We can now bind the identifier `rs` to a list of 10,000 random numbers.


In [66]:
let seed, rs = randlist (1.0, []) 10000 ;;


### Insertion Sort

An insert does does $n/2$ comparisons on average.


In [67]:
let rec ins = function
  | x, [] -> [x]
  | x, y::ys ->
      if x <= y then
        x :: y :: ys
      else
        y :: ins (x,ys)


_Insertion sort_ takes $O(n^2)$ comparisons on average:


In [68]:
let rec insort = function
    | [] -> []
    | x::xs -> ins (x, insort xs)


Items from the input are copied one at a time to the output.  Each new item is
inserted into the right place so that the output is always in order.

We could easily write iterative versions of these functions, but to no purpose.
Insertion sort is slow because it does $O(n^2)$ comparisons (and a lot of list
copying), not because it is recursive.  Its quadratic runtime makes it nearly
useless: it takes 174 seconds for our example while the next-worst figure is
1.4 seconds.

Insertion sort is worth considering because it is easy to code and illustrates
the concepts.  Two efficient sorting algorithms, mergesort and heapsort, can be
regarded as refinements of insertion sort.

TODO:
> The notion of
> sorting depends upon the form of comparison being done, which in turn
> determines the type of the sorting function.

### Quicksort: The Idea

- choose a _pivot_ element, $a$
- Divide to partition the input into two sublists:
  * those _at most_ $a$ in value
  * those _exceeding_ $a$
- Conquer using recursive calls to sort the sublists
- Combine the sorted lists by appending one to the other

Quicksort was invented by C. A. R. Hoare, who now works at Microsoft Research,
Cambridge.  Quicksort works by _divide and conquer_, a basic algorithm design
principle.  Quicksort chooses from the input some value $a$, called the
_pivot_.  It partitions the remaining items into two parts: those $\leq a$, and
those $>a$.  It sorts each part recursively, then puts the smaller part before
the greater.

The cleverest feature of Hoare's algorithm was that the partition could be done
_in place_ by exchanging array elements.  Quicksort was invented before
recursion was well known, and people found it extremely hard to understand.  As
usual, we shall consider a list version based on functional programming.


### Quicksort: The Code




In [69]:
let rec quick = function
  | [] -> []
  | [x] -> [x]
  | a::bs ->
      let rec part = function
        | (l,r,[]) -> (quick l) @ (a :: quick r)
        | (l,r,x::xs) ->
            if (x <= a) then
              part (x::l, r, xs)
            else
              part (l, x::r, xs)
      in
      part ([], [], bs)


Our ML quicksort copies the items.  It is still pretty fast, and it is much
easier to understand.  It takes roughly 0.74 seconds to sort our list of random
numbers.

The function declaration consists of three clauses.  The first handles the
empty list; the second handles singleton lists (those of the form `[x]`; the
third handles lists of two or more elements.  Often, lists of length up to five
or so are treated as special cases to boost speed.
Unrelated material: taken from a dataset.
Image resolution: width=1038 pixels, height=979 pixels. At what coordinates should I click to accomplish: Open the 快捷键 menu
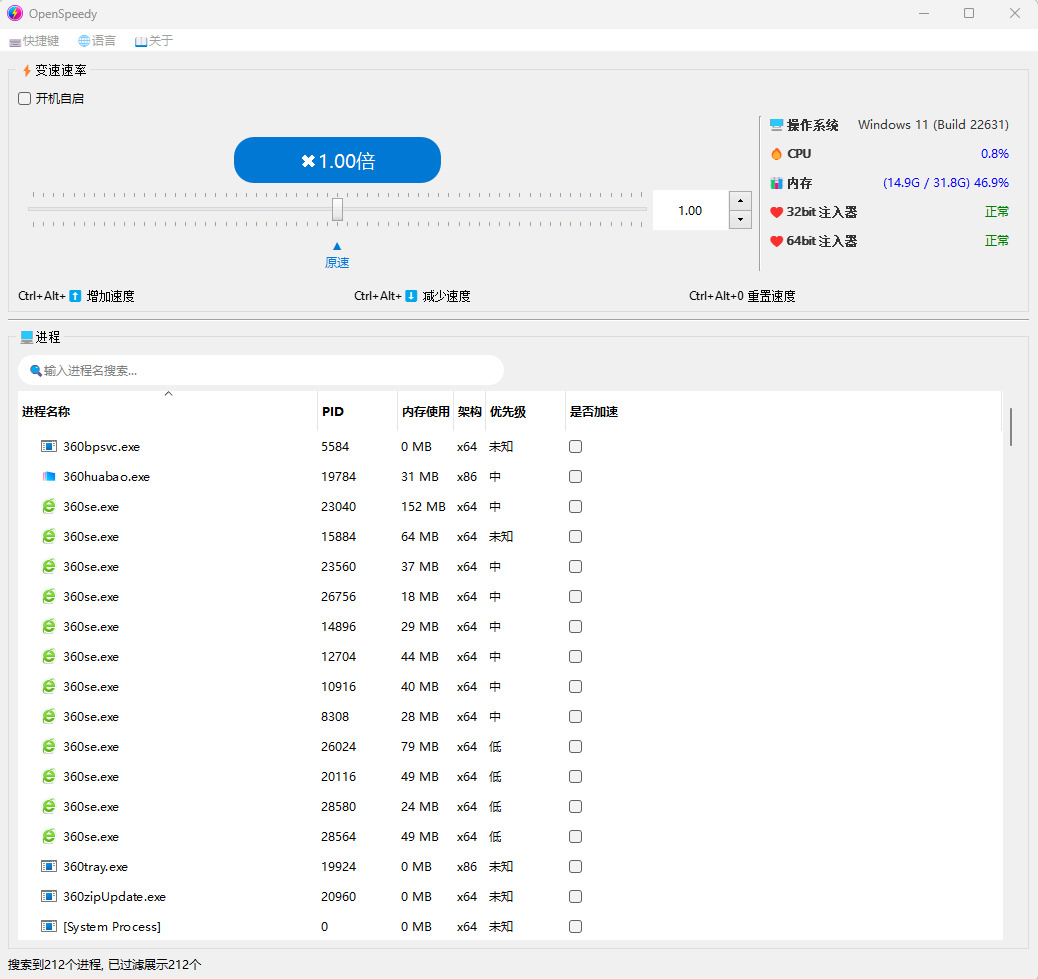click(x=34, y=41)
The locally declared function `part` partitions the input using `a` as the
pivot.  The arguments `l` and `r` accumulate items for the left ($\leq a$) and
right ($>a$) parts of the input, respectively.

It is not hard to prove that quicksort does $n\log n$ comparisons, _in the average case_
(TODO cite page 94 aho74).  With random data, the pivot
usually has an average value that divides the input in two approximately equal
parts.  We have the recurrence $T(1) = 1$ and $T(n) = 2T(n/2)+n$, which is
$O(n\log n)$.  In our example, it is about 235 times faster than insertion
sort.

In the worst case, quicksort's running time is quadratic!  An example is when
its input is almost sorted or reverse sorted.  Nearly all of the items end up
in one partition; work is not divided evenly.  We have the recurrence
$T(1) = 1$ and $T(n+1) = T(n)+n$, which is $O(n^2)$.  Randomizing the input
makes the worst case highly unlikely.


### Append-Free Quicksort




In [70]:
let rec quik = function
  | ([], sorted) -> sorted
  | ([x], sorted) -> x::sorted
  | a::bs, sorted ->
     let rec part = function
       | l, r, [] -> quik (l, a :: quik (r,sorted))
       | l, r, x::xs ->
           if x <= a then
             part (x::l, r, xs)
           else
             part (l, x::r, xs)
     in
     part ([], [], bs)


The list `sorted` accumulates the result in the _combine_ stage of
the quicksort algorithm.  We have again used the standard technique for
eliminating append.  Calling `quik(xs,sorted)` reverses the elements of
`xs` and prepends them to the list `sorted`.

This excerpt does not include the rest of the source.